Since Chedville’s civilian nursing job provides the family with health insurance, that wasn’t Butler’s main concern with Texas’ refusal to recognize her relationship.

“If she gets activated for state action, would Texas deny me benefits, if she lost her life serving the state?” Butler said. That action could be during a hurricane or a disaster like the West explosion when National Guard troops are normally called by the governor.

But her other concern was a more practical, everyday one. Chedville was pumping breast milk for their infant and left a piece of the pump at home. Butler ran it to the base but was denied access. So they had to meet off-base, wasting time and taking Chedville away from her job.

Without the ID card, “there are just extra hoops to jump through,” Butler said.

Lambda Legal Supervising Senior Staff Attorney Ken Upton said there’s no justification for Texas to be the only state not participating.

“Texans are not going to be denied benefits,” he said.

He said the state is just adding undue burden to apply for them.

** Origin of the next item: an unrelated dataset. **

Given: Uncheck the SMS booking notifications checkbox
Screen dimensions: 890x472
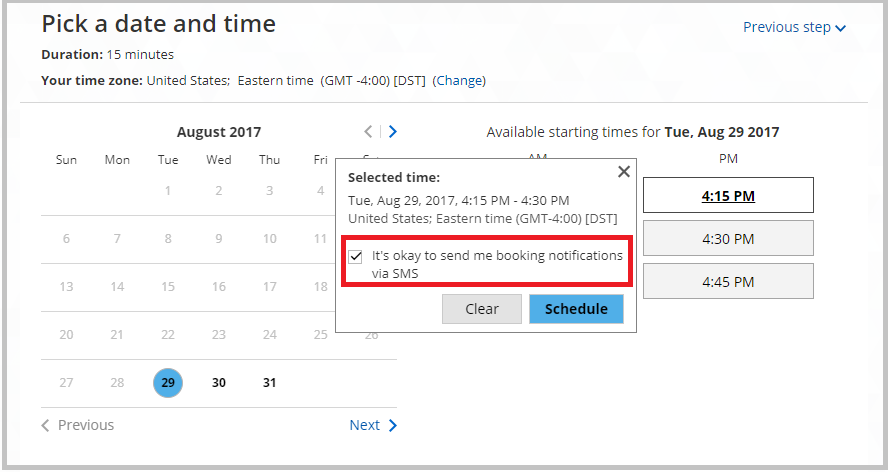Looking at the screenshot, I should 356,256.
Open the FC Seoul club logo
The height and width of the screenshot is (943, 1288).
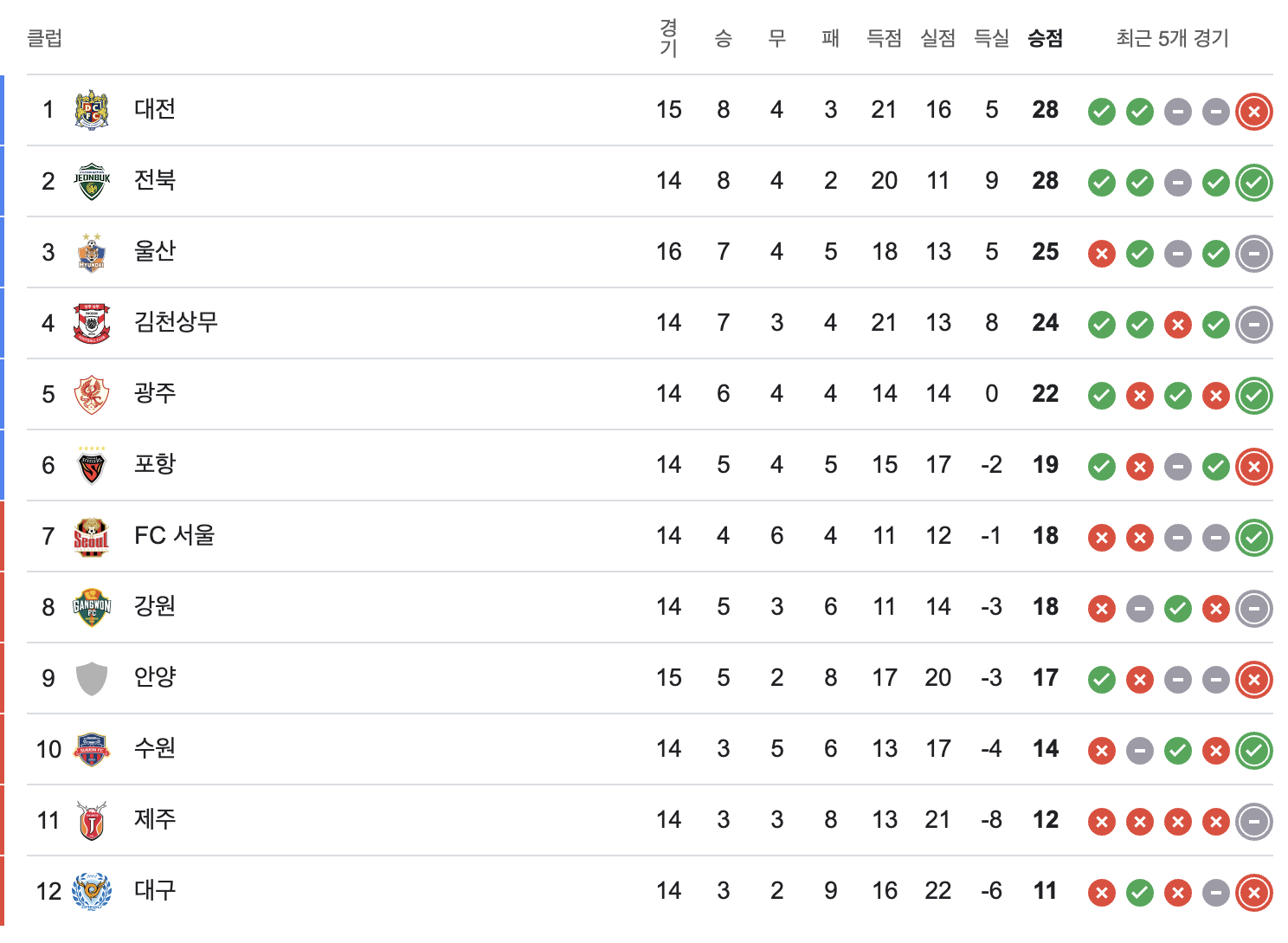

“What’s really shameful is that other states who should be leading the way are not doing it,” he said. “The real story is the states not doing this to people — like Oklahoma.”

Col. Max Moss, spokesman for the Oklahoma National Guard, said his state would process applications for same-sex couples the same as it would for opposite-sex couples.

Mississippi and Louisiana later joined Texas in refusing to accept applications at state offices but is accepting them at other facilities.

Upton also questioned the relationship between Texas and federal government relating to the guard and wondered if Texas was doing something illegal.

Both the president and governor have the right to call up the guard. Texas receives equipment as well as money from the federal government for maintaining the Guard. Because of those ties, he wondered how Texas could justify placing state law over federal.

Even if the federal government doesn’t force the state into processing the IDs, Upton suggested, as a courtesy Texas could take the applications and forward them to the federal government.

To accommodate troops stationed in places that won’t marry same-sex couples, the Department of Defense is giving service members who have to travel more than 100 miles to a state that will marry them seven-day leaves. Those who have to travel overseas may take up to 10 days off to marry.

In addition, the Department of Veteran’s Affairs announced on Sept. 4 it will follow the lead of the Department of Defense, extending veterans benefits to same-sex couples.

“The administration will no longer enforce statutory language governing the Veterans Administration (VA) and the Department of Defense (DoD) that restricts the awarding of spousal benefits to opposite-sex marriages only,” a White House press release said.

So Butler will receive her benefits as the wife of an active duty soldier and later as the wife of a veteran. But after being denied enrollment at Camp Mabry, she filed a complaint with the Army Office of the Inspector General.

“The Department of Defense could step in and tell them to stop being silly about this,” Butler said, hoping to help military spouses apply in the future.

She said she made her appointment to submit her application at Fort Hood on Sept. 17.

“Hopefully that’s the end of it,” she said.

And after all the fuss Texas made, that ID issued at Fort Hood should gain her access to Camp Mabry, she said. Guards at the base would have no way to know which cards were issued to same-sex spouses and which ones were issued to opposite-sex spouses.

“Unless they put a pink triangle on it,” she said.

Or keep lists of suspected same-sex spouses at the gate.

This article appeared in the Dallas Voice print edition September 6, 2013.